> Stated problem 1: From the detectable warnings forum thread, copy the passage from "The Code in" to "live and work." word for word.
> Stated problem 2: Turn the paragraph in the detectable warnings forum thread that begins "Rick18071 - the detectable warnings are required" into a short bulleted list that keeps its main facts.

> Source excerpt:
++++++++

# Detectable warnings



## Examiner (Jul 8, 2011)

I guess I missed the memo but I am looking at a set of drawings and the Architect has shown detectable warnings at the top of an exterior ramp, not a curb ramp nor is the ramp near the street or cross walk.  He also shows these devices at the top of the monumental exterior steps and then again at the intermediate landing at the top of the second set of steps.

Can someone tell me if they are required?  I thought that they were only required at vehicular traffic areas and transportation platforms and the occasional reflective pool.


----------



## mark handler (Jul 9, 2011)

Detectable Warnings not required at pedestrian ramps.

Detectable Warnings required at curb ramps.

Detectable Warnings not required at Stairs.

Detectable Warnings required at Hazardous Vehicular Areas including zero curb-face areas

Sounds like designer doesn't know what he/she is doing.....


----------



## mark handler (Jul 9, 2011)

Maybe they need to get a ADA Compliance Consultant


----------



## mark handler (Jul 10, 2011)

Detectable Warnings required at Stairs if stair landing is at Hazardous Vehicular Areas including zero curb-face areas

* these domes are not required*


----------



## mark handler (Jul 10, 2011)

You do need contrasting strip at Stair nosings


----------



## Rick18071 (Jul 11, 2011)

What code do you go by? The IBC (ch. 11) does not require them anywhere.


----------



## Codegeek (Jul 11, 2011)

Rick18071 - the detectable warnings are required by ADAAG as well as ICC A117.1.  The new ADAAG has them in Section 705.  2009 A117.1 has them in Section 406.12-406.14.


----------



## Frank (Jul 11, 2011)

See also 2009 IBC 1109.9 for transit platforms


----------



## Examiner (Jul 11, 2011)

The Code in use is 2006 IBC.  Thanks Mark for the photos.  Barracuda must not be working today for me to see photos in the post.

2010 ADA Section 705.2 & 810.5.2 requires them at Platform boarding edges.

They are not mentioned in Section 406 at all in the 2010 ADA.  Most of the ICC/ANSI A117.1 follows the 2010 ADA Standards for Accessible Design in the numbering sequence I have found.  However, I do not have the 2009 IBC nor is it being used in any AHJ around where I live and work.

++++++++

> Information supplied:
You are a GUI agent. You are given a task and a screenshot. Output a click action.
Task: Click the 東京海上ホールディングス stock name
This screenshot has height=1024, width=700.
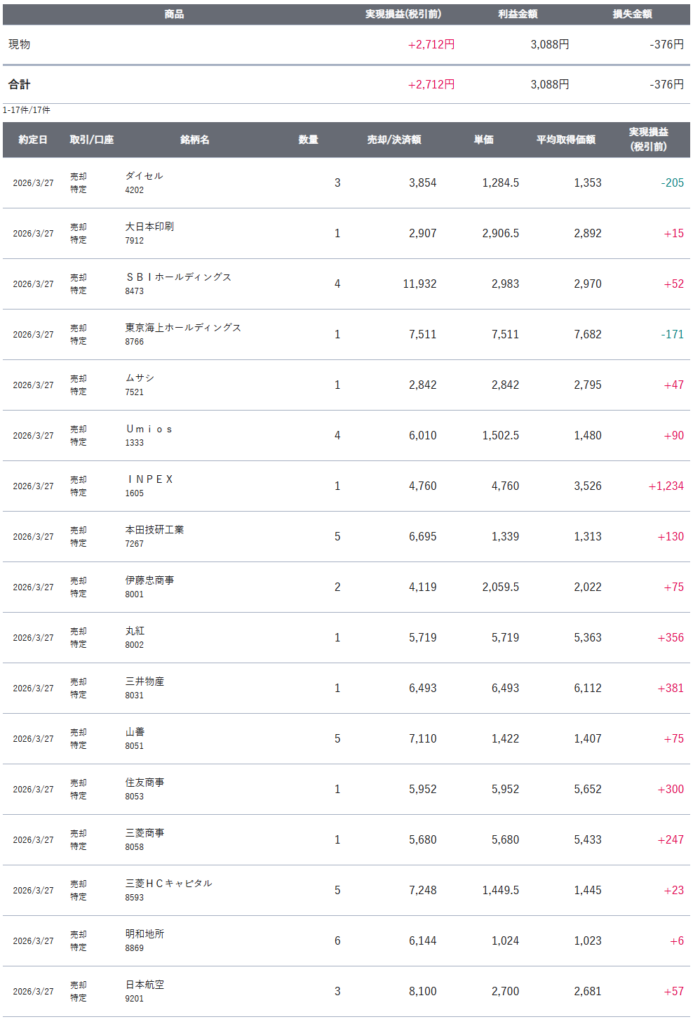point(183,328)
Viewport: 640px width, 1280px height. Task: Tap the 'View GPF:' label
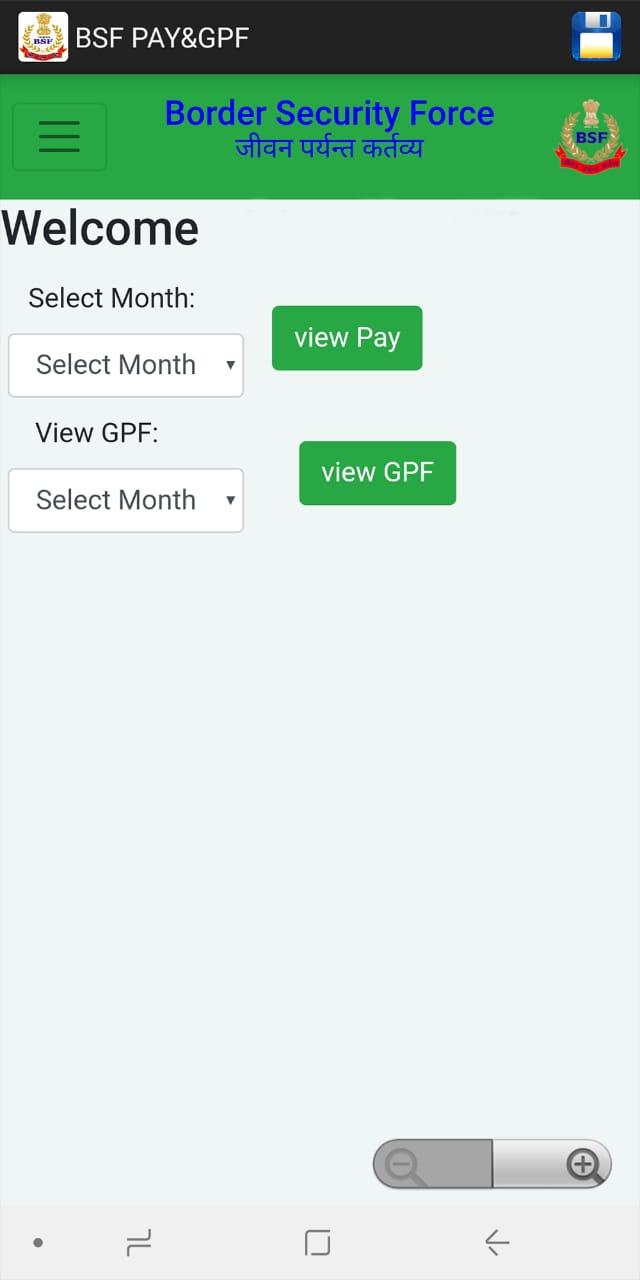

++++++++

> Result 1:
The Code in use is 2006 IBC.  Thanks Mark for the photos.  Barracuda must not be working today for me to see photos in the post.

2010 ADA Section 705.2 & 810.5.2 requires them at Platform boarding edges.

They are not mentioned in Section 406 at all in the 2010 ADA.  Most of the ICC/ANSI A117.1 follows the 2010 ADA Standards for Accessible Design in the numbering sequence I have found.  However, I do not have the 2009 IBC nor is it being used in any AHJ around where I live and work.

> Result 2:
- Detectable warnings are required by ADAAG and by ICC A117.1.
- The new ADAAG covers them in Section 705.
- The 2009 A117.1 covers them in Sections 406.12–406.14.